-- SELECTED TEXT --
....................

Well I don't think we disagree, I believe I didn't express myself well enough.

_fariiq*ain*_ = 'both parties' = correct

_*don*oN fariiq*ain*_ = 'both 2 parties' = wrong because of tautology, but at least there is number agreement, which is what I meant by saying "We hear "_donoN fariiqain_" (dual) and that is correct," as opposed to

*tiin*_oN_ _fariiq*ain**_ = 'all three the two parties' = utterly wrong, disagreement in number.

_*tiin*oN_ _fariiq*iin*_ = 'all three parties' = could be correct

_*tiin*oN fariiq_ = 'all the three parties' = correct, as well as

*don*_oN fariiq_ = correct.


----------



## marrish

Qureshpor said:


> By the way, I know languages are not always logical but if tiin > tiinoN, chaar > chaaroN, then why can't do > donoN? Why do some people like to write it as "dono"?


----------



## Alfaaz

فریق 

تثنیہ: فریقَین

جمع: فُرَقاء


----------



## aevynn

I'm not sure I understand the objection to _donoN waalidain / fariiqain_. Even if it is a tautology, the _donoN_ seems to me to just serve to emphasize the "bothness" of the noun phrase. For example, would the following exchange really be objectionable...?

....................

-- MATERIAL PROVIDED --
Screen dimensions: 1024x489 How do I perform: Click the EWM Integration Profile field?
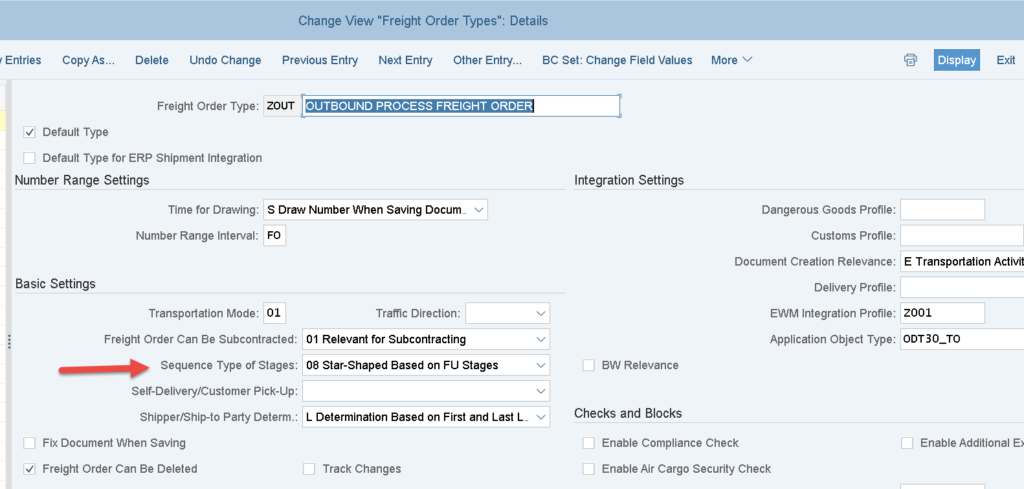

....................

-- DIRECTIVE --
List every username that appears in the forum thread. The data shown above has no connection to the forum thread.

-- THE OUTPUT --
- marrish
- Qureshpor
- Alfaaz
- aevynn